**** Records ****

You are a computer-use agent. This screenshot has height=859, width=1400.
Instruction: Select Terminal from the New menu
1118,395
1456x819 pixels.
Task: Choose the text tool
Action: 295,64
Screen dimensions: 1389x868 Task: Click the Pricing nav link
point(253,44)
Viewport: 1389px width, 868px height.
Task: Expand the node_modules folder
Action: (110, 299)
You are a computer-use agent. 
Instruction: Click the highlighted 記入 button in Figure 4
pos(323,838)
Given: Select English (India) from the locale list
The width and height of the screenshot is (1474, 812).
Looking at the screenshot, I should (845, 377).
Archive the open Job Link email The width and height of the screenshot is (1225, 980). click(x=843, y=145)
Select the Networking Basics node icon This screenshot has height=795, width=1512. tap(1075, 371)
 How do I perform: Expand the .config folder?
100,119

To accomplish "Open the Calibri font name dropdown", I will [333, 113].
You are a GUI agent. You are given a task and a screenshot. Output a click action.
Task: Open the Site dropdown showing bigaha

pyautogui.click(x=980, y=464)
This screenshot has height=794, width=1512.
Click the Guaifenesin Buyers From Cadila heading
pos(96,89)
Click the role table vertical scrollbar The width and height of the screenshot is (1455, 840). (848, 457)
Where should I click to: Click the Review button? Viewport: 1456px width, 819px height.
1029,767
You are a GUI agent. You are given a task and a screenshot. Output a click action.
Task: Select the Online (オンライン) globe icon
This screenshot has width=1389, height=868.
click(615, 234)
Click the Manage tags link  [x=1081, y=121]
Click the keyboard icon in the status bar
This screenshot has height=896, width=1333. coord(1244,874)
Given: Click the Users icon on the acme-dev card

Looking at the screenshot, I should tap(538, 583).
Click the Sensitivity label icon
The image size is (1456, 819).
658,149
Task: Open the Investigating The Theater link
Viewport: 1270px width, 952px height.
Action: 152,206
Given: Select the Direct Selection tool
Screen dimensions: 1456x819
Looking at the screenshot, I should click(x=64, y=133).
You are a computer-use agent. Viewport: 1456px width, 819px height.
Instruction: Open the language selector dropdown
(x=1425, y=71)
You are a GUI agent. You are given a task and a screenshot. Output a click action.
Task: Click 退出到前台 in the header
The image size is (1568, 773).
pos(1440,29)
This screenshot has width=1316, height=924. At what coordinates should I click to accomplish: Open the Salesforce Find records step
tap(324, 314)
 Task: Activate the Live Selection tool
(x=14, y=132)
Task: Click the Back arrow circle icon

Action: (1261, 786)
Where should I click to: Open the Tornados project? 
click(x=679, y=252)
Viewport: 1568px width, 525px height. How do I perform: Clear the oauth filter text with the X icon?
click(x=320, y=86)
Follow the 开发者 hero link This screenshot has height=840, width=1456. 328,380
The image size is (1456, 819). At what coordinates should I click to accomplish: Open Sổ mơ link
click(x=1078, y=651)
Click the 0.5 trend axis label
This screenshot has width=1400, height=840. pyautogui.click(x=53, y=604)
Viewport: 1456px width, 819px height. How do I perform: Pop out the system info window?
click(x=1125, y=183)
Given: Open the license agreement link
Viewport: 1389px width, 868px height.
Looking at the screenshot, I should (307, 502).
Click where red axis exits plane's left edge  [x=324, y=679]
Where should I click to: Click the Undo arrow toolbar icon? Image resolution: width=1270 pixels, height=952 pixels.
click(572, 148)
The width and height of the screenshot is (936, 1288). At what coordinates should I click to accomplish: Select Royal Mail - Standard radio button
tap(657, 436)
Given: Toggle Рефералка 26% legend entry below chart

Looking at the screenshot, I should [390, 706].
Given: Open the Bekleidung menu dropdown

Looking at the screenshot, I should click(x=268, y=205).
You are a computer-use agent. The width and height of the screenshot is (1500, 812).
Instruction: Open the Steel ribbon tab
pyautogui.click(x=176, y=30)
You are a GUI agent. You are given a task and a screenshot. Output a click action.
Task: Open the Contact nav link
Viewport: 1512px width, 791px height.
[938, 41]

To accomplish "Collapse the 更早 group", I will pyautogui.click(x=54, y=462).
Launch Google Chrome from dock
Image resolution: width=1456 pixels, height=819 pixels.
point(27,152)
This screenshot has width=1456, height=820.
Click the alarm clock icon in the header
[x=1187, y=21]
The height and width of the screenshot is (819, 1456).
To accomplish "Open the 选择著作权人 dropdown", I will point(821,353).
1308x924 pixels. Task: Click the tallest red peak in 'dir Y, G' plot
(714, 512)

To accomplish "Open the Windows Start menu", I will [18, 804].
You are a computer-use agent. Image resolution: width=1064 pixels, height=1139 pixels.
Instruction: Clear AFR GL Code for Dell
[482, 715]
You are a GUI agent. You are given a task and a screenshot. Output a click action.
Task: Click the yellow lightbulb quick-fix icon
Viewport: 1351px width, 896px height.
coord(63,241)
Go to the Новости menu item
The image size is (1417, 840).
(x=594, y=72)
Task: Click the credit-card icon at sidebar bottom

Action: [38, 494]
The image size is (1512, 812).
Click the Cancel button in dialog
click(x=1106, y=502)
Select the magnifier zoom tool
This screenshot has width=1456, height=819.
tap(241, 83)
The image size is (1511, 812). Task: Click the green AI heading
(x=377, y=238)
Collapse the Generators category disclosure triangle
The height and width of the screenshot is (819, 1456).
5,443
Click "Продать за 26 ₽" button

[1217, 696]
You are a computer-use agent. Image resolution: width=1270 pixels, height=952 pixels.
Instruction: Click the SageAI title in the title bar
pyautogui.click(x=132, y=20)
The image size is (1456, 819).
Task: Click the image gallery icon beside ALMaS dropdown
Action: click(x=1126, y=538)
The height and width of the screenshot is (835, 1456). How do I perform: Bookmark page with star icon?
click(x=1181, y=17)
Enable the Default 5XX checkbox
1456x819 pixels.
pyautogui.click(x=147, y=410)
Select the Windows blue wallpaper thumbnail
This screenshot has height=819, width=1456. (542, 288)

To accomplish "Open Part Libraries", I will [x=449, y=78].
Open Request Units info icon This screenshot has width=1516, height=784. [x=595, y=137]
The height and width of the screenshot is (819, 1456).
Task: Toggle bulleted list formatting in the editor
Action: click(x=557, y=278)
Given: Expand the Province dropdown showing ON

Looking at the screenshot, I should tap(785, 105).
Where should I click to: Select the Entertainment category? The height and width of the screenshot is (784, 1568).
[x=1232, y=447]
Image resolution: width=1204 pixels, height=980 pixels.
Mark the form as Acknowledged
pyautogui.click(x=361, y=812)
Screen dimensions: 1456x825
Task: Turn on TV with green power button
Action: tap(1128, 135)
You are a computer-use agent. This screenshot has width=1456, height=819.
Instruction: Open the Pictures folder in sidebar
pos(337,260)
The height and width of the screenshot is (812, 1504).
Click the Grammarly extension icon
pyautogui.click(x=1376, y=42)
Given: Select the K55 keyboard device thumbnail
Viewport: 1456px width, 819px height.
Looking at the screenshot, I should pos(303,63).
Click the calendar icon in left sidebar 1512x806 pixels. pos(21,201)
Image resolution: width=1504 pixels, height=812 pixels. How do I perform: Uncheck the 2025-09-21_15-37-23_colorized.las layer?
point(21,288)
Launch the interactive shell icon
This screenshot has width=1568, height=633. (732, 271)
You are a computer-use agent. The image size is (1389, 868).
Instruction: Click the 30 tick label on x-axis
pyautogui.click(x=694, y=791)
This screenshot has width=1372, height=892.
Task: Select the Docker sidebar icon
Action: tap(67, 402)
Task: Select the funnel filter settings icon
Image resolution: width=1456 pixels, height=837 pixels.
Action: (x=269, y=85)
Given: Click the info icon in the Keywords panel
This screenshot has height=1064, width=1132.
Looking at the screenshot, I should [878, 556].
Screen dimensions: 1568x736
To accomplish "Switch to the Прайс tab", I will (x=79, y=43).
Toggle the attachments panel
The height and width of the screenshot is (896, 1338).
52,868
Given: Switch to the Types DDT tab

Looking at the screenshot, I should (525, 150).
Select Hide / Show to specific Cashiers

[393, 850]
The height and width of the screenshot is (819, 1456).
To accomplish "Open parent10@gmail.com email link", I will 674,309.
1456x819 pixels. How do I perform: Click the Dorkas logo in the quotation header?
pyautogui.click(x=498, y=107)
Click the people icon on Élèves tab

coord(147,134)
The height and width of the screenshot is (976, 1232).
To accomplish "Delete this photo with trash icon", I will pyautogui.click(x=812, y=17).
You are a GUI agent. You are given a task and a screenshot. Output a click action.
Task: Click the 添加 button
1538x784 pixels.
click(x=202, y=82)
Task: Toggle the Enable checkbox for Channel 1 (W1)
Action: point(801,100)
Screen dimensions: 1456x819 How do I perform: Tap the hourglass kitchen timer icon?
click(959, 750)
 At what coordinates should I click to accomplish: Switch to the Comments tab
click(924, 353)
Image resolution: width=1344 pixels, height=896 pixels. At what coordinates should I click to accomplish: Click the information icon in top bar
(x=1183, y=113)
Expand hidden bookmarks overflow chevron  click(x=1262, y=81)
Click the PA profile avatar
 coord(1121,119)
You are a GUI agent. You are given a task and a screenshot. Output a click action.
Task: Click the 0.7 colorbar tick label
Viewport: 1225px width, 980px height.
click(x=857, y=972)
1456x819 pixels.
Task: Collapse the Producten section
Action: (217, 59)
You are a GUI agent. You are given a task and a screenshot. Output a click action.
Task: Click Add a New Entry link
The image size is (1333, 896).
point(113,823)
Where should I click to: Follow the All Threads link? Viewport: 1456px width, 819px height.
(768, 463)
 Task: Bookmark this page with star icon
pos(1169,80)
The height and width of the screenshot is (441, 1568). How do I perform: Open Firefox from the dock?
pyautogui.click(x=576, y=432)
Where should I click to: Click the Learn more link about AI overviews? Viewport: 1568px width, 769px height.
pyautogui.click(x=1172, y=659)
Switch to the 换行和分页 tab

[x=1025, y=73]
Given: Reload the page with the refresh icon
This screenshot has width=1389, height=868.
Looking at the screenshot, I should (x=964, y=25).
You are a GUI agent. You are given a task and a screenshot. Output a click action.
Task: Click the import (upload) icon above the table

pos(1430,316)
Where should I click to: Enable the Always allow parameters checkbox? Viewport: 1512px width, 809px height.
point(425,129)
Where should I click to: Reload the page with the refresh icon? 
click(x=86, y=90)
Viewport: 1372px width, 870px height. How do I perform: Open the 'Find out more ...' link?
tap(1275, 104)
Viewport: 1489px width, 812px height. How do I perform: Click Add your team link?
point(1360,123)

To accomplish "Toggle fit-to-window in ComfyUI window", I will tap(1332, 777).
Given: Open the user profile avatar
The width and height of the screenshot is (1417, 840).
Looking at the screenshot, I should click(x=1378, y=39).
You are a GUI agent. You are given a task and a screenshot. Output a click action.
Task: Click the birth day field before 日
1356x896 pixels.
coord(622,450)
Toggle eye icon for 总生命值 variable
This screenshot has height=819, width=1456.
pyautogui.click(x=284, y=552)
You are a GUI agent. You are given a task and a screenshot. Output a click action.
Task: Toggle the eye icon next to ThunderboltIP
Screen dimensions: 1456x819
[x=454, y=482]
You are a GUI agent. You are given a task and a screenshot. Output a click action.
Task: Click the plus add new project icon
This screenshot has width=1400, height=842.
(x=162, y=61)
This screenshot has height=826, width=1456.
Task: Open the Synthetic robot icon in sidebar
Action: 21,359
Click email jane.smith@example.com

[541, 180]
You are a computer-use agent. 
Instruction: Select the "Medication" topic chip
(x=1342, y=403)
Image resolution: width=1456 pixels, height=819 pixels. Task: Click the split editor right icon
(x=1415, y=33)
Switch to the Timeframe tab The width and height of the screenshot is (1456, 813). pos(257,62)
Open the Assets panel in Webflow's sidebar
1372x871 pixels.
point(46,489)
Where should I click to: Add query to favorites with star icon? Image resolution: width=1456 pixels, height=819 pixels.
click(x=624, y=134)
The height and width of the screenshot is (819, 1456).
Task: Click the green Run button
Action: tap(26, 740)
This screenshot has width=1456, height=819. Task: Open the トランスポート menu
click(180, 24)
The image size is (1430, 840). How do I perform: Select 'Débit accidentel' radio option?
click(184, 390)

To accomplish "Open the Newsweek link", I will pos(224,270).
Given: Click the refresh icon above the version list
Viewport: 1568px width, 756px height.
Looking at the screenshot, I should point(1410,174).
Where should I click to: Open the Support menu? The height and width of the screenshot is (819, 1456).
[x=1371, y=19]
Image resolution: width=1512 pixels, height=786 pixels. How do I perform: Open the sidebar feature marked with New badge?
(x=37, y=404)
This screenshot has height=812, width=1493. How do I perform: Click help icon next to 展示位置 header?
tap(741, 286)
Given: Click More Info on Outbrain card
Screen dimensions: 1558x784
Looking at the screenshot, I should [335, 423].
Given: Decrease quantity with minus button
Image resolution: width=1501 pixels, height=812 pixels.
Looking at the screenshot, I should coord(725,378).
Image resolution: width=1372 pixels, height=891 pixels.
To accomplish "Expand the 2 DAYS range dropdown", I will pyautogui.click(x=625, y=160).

****

▶ [Task]:
Find the lines in the entries above where "computer" occurs, and copy each of them.

▶ [Completed task]:
You are a computer-use agent. This screenshot has height=859, width=1400.
You are a computer-use agent. 
You are a computer-use agent. Viewport: 1456px width, 819px height.
You are a computer-use agent. The width and height of the screenshot is (1500, 812).
You are a computer-use agent. Image resolution: width=1064 pixels, height=1139 pixels.
You are a computer-use agent. Image resolution: width=1270 pixels, height=952 pixels.
You are a computer-use agent. This screenshot has width=1456, height=819.
You are a computer-use agent. The image size is (1389, 868).
You are a computer-use agent. 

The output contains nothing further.